EXCERPTED PASSAGE:
And that apparently I'm under Clinton payroll and all this kind of stuff.
jordan holmes
That does not sound like something a malignant narcissist would invent ever do, right?
That sounds crazy.
dan friesen
I think he thinks that Hillary said he had a black heart or something like that.
And that was the sign that she's coming after him.
mark bankston
Well, you know, in Jones' own feverish sort of construction of all of this, Hillary Clinton is a big reason why he said some of the things he said about Sandy Hook, particularly after 2016.
It's because when she used him as a prop to attack Trump and to say Trump's associated with this guy and this guy's a mess, right?
And this guy said Sandy Hook didn't happen.
And everything she said about him was 100% true, but she was using him very clearly as a campaign prop to try to score some points.
And I got no problem with that, whatever.
But once he did that, that enraged Jones.
That was it.
Because Jones at that point was on this trajectory to become very mainstream.
He had got Trump on his show.
He was being credited at that time with Trump's victory.
And so that's why just after the election, in November, right after the election, he did a broadcast called Alex Jones' final statement about Sandy Hook.

Records from a collection:
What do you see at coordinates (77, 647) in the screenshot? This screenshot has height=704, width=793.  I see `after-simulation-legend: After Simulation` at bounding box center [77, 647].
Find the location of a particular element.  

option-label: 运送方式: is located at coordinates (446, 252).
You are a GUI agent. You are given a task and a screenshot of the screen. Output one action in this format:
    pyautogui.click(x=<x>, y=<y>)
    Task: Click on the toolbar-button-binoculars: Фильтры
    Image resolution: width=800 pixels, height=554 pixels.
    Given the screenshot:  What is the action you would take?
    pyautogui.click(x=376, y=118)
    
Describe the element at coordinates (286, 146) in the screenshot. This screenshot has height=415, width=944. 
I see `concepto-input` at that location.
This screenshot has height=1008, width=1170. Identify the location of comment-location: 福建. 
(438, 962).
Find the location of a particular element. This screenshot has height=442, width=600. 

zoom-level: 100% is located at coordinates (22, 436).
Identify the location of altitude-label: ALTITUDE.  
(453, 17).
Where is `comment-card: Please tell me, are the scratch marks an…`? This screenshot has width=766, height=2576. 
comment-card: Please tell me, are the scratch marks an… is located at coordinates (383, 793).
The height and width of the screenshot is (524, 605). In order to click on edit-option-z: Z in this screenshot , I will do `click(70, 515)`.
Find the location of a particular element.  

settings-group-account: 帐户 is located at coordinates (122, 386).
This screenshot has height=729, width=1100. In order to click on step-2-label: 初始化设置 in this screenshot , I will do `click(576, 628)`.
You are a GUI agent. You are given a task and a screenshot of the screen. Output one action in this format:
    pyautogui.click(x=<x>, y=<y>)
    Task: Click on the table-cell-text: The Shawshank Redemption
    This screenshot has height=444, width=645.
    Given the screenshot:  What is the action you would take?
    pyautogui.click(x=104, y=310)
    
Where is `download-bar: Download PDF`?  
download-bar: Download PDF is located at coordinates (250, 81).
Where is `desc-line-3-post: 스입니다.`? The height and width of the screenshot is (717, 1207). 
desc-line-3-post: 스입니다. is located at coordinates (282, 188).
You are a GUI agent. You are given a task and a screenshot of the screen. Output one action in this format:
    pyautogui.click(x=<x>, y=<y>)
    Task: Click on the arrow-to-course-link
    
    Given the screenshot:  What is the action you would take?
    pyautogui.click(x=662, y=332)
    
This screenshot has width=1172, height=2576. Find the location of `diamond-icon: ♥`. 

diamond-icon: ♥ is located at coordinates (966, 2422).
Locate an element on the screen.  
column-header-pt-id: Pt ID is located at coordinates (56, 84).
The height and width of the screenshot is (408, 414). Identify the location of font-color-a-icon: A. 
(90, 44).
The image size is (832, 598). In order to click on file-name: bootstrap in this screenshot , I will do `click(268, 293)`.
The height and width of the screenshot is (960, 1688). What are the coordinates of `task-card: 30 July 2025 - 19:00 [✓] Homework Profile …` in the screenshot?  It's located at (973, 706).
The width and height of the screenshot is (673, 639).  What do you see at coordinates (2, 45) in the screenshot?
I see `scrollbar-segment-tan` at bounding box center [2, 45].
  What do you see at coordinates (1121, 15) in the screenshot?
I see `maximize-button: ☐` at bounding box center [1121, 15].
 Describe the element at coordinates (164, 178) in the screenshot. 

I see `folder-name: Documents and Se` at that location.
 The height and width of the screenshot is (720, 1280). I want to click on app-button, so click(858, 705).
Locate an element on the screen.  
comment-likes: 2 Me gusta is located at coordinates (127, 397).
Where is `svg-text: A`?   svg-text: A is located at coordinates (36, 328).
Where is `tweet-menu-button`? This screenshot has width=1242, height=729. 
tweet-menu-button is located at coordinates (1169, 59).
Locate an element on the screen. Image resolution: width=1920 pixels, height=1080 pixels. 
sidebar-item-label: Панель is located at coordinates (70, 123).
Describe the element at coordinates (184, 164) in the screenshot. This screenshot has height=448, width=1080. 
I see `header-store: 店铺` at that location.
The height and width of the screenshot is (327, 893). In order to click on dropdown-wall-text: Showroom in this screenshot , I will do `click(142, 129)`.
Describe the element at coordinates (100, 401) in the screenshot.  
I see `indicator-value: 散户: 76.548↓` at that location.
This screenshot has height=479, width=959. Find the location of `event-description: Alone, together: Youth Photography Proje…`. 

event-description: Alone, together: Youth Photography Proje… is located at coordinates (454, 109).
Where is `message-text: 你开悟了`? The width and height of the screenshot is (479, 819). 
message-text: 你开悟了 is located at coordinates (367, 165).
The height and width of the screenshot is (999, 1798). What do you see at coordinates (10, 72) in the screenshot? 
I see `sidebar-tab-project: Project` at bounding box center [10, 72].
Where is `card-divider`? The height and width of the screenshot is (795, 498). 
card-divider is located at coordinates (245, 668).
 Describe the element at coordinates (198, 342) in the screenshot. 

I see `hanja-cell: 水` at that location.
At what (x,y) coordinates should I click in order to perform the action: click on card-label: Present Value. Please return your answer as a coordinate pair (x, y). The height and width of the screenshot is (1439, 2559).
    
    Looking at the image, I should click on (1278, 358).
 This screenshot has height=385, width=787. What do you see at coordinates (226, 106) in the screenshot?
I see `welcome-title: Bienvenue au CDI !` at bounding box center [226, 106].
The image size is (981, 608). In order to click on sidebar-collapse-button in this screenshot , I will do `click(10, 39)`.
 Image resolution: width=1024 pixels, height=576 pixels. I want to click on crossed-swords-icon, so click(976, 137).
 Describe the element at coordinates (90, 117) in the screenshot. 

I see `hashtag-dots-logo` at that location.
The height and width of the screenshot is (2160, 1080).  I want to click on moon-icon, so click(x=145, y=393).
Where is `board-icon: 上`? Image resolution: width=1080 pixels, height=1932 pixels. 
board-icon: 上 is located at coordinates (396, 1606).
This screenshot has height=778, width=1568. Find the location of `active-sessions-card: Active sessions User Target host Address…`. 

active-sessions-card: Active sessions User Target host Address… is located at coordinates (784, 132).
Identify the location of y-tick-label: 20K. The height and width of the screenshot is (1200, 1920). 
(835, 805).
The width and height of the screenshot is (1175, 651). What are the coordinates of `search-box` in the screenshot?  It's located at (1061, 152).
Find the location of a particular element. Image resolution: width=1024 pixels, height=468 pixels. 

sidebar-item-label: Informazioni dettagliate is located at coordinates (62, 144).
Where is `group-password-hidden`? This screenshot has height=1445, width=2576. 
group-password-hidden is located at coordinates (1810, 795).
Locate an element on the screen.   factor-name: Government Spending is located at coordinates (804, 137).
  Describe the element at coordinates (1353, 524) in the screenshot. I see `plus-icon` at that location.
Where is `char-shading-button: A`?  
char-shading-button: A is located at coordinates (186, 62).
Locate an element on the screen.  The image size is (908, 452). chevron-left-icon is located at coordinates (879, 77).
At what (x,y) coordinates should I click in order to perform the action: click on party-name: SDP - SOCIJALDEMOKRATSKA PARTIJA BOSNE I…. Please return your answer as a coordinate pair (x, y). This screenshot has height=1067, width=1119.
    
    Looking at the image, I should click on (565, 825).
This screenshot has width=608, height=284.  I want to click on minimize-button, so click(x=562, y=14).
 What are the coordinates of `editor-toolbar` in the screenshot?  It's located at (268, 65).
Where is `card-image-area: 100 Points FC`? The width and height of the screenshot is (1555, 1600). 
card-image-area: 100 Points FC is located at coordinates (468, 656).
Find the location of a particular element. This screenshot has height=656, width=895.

INSTRUCTIONS:
[1] According to the transcript about Alex Jones, what was the broadcast he did right after the election in November called?
[2] Explain why, according to the transcript about Alex Jones, Hillary Clinton's use of Jones as a campaign prop enraged him.
[3] Continue the transcript about Alex Jones from its last sentence.
The records are separate material and have no connection to the transcript about Alex Jones.

SOLVED PROBLEMS:
[1] It was called "Alex Jones' final statement about Sandy Hook."

[2] At that point Jones was on a trajectory to become very mainstream. He had gotten Trump on his show and was being credited with Trump's victory, so being singled out by Clinton threatened that.

[3]
And basically, he couldn't stop talking about it because Hillary talked about him.
So he had to respond back.
So his genius idea was to get on there and go, well, look, here's all the reasons I thought it was fake.
And honestly, if it hadn't been for that, like some of this case would have never happened, right?
If the parents, they were of the position that if Jones had stopped after 2016, they probably wouldn't have pursued this, right?
But it was this vendetta that kept up is that not only did he do it then, but then just a couple months later in the new year in 2017, he did a video called Sandy Hook Vampires Exposed.
dan friesen
Yeah.
mark bankston
And, you know, that's the one that accuses my clients of faking a blue screen every day.
So here we are in 2017 and he just can't stop because he's so pissed at these parents.
He's so pissed at Hillary Clinton.
dan friesen
Also, rough name.
I would fire whoever named these videos.
mark bankston
Yes.
dan friesen
Sandy Hook of Vampires Exposed.
Doesn't look good just as a title.
Not great.
You know, though, like, I mean, I can understand him being mad at Hillary.
You know, she's been his villain for 20 years.
jordan holmes
Sure.
Also, she lost and ruined everybody's life.
mark bankston
Right.
Exactly.
jordan holmes
So, I mean, I'm sure he's mad at her about that too.
dan friesen
Yeah.
Well, I don't know if there's any other points you want to get to, but I feel like.
unidentified
Yeah.
jordan holmes
Is there anything that the media has not said at all that you want to, that you feel like there's some information that nobody has really touched on?
mark bankston
I'm really surprised that nobody in the media reported that in his 20, his, his November 27, I'm sorry, his November 2019 deposition, his second deposition, that he ended that deposition by saying Epstein didn't kill himself.
And that to me is hilarious.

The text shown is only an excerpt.